R Après Alice&June, un album violemment romantique et joyeusement pornographique, on voulait un album bouleversant. Quand j'enregistre un disque, je choisis toujours une idée centrale et directrice. Là, j'étais en panne d'inspiration. Après notre dernière tournée, j'avais le cerveau lessivé. En septembre 2007, nous sommes entrés en studio totalement vierges, sans la moindre piste. Ce fut paradoxalement libérateur. Musicalement, nous avons travaillé sans pression, nous avons tenté, expérimenté pour élargir la palette des ambiances musicales. Moi, je voulais trouver la mélodie ultime. Je la cherche toujours d'ailleurs. Et puis, au fur et à mesure, le thème de l'album s'est imposé

Q: De quelle façon?

R: À la Biennale de Venise, j'ai été fasciné par l'exposition de l'artiste contemporaine Sophie Calle. Elle avait demandé à une centaine de femmes de toutes professions de lire, chacune à sa façon, une lettre de rupture que lui avait envoyée un ancien amant. Du coup, j'ai eu envie d'aborder les thèmes de la rupture, le sentiment d'addiction face à l'absence de l'être aimé, ses conséquences sur la psyché de chacun, comment on se reconstruit dans la solitude...Travailler sur cette thématique m'a intéressé, d'autant qu'elle trouvait des résonnances dans ma vie personnelle. Mais je ne voulais pas mettre mes propres malheurs dans ce disque. Par la suite, je suis tombé sur des lettres poignantes de jeunes soldats de la Première Guerre mondiale. Notamment la lettre d'un poilu, Ernest Lauzanne, mort en 1917, à 22 ans. Il écrivait à son fils pour lui dire qu'il ne reviendrait pas du front et que lui, son fiston, deviendrait, de fait, le chef de la famille. Ça m'a bouleversé. J'en ai fait une chanson, La lettre de métal. J'ai choisi de mettre en musique ces situations tragiques, elles illustrent parfaitement le thème de la rupture et le fait que nous ne sommes pas tous maîtres de notre destin.

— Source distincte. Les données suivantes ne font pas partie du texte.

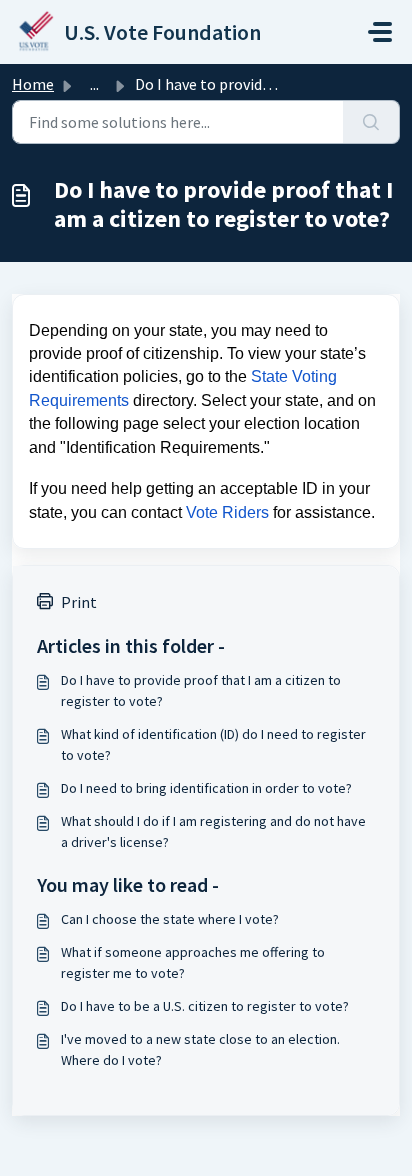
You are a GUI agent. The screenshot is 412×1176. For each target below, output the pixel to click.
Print (79, 602)
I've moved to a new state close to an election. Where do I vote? (200, 1049)
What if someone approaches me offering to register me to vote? (193, 962)
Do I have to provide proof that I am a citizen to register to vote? (201, 690)
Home (33, 84)
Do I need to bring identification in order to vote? (206, 788)
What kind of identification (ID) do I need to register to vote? (213, 744)
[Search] (371, 122)
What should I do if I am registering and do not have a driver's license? (213, 831)
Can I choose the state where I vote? (170, 919)
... (94, 84)
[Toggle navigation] (380, 32)
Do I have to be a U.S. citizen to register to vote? (205, 1006)
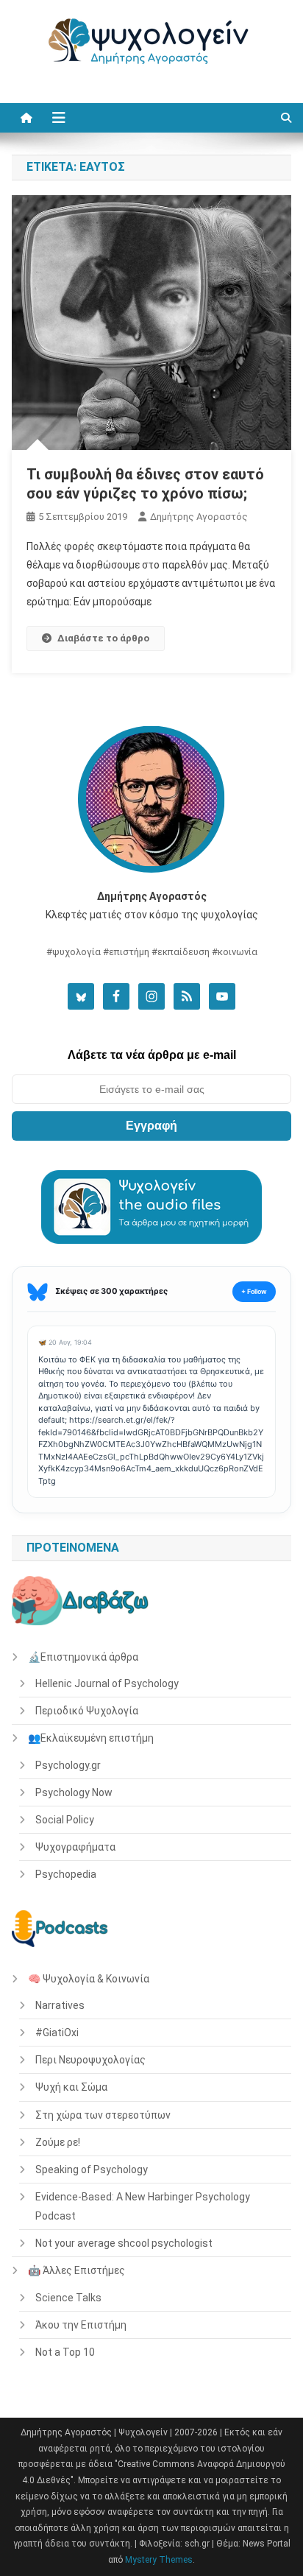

Q: Rupture sentimentale, guerre, mort... Malgré ces thèmes lourds, l'album n'est jamais plombant ni déprimant.

R: Heureusement. À part La lettre de métal, je trouve même le disque plutôt joyeux et je le chante tous les jours avec ma fille. Elle ne se rend peut-être pas compte de la portée des chansons. Mais il s'agit d'un disque super ludique. Nous avons pris soin de varier les ambiances musicales. C'était indispensable pour rendre ce disque assez long digeste. Seize titres, c'est beaucoup. Moi, je veux que les gens l'écoutent du début à la fin sans s'arrêter. J'ai aimé jouer sur les contrastes entre les thèmes et les ambiances musicales. Union War, elle est plutôt joyeuse, entraînante. Pourtant, elle raconte la guerre, les tranchées, la mort inéluctable. Sans sombrer dans l'angélisme, je ne cherche pas à tirer les gens vers le bas. D'une chose négative, il faut toujours en tirer du positif.

Q: C'est un peu l'histoire d'indochine

R: Indochine a connu deux carrières et trois époques. La première période avec Dominique Nicolas, le compositeur unique d'Indochine et un magnifique mélodiste.À son départ en 1994, on ne donnait pas cher de notre peau. Mais on a décidé de poursuivre l'aventure avec mon frère jumeau, Stéphane. C'est la deuxième période Indochine jusqu'à sa disparition brutale, il y a dix ans, d'une hépatite foudroyante. La troisième période, enfin, celle du come-back d'Indochine, avec Oli De Sat, un fan devenu le compositeur sur les trois derniers albums. Tous ces départs, ces accidents et malheurs qui ont ponctué la vie d'Indochine ont aussi permis de régénérer ce groupe. C'est une belle leçon de vie.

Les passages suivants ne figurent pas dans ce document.